§ WORK REQUEST:
Records follow. Select each line holding "will".

(Data entries)
* * *

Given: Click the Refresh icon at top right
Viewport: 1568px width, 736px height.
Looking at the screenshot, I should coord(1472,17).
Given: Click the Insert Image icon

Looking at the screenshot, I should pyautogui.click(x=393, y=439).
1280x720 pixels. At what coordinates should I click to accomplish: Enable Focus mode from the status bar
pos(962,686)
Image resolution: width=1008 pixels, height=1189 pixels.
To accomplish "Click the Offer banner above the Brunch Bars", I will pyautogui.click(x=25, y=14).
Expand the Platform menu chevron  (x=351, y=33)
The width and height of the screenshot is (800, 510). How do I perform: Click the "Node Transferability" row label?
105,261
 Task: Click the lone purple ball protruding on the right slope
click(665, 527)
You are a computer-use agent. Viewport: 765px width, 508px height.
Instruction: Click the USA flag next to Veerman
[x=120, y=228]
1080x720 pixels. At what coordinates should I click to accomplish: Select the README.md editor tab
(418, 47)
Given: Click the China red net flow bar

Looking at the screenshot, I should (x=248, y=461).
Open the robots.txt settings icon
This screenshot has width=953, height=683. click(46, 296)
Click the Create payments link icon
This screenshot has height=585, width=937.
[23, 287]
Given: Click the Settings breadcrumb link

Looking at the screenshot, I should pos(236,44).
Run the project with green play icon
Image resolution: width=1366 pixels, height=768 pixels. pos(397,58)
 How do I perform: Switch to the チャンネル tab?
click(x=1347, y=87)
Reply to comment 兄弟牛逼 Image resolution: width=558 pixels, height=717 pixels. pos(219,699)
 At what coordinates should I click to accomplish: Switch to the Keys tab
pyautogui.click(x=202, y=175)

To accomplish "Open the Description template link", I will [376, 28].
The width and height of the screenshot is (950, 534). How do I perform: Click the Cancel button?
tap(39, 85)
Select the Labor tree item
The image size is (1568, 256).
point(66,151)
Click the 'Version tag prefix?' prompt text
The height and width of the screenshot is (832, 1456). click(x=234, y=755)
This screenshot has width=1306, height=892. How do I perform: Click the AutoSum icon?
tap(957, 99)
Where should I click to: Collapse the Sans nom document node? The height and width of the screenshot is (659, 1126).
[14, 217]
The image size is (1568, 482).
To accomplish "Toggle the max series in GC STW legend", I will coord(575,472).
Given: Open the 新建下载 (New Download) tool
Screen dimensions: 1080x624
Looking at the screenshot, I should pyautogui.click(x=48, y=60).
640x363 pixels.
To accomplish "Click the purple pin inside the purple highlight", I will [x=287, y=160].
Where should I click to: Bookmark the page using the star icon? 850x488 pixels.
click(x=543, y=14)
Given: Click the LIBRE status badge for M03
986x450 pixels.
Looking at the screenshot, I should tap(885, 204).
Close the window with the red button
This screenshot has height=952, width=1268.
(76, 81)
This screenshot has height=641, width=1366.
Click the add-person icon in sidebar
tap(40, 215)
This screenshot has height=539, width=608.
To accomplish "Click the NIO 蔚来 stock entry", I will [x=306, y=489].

* * *

§ RESULT:
To accomplish "Click the Offer banner above the Brunch Bars", I will pyautogui.click(x=25, y=14).
To accomplish "Open the Description template link", I will [376, 28].
To accomplish "Toggle the max series in GC STW legend", I will coord(575,472).
To accomplish "Click the purple pin inside the purple highlight", I will [x=287, y=160].
To accomplish "Click the NIO 蔚来 stock entry", I will [x=306, y=489].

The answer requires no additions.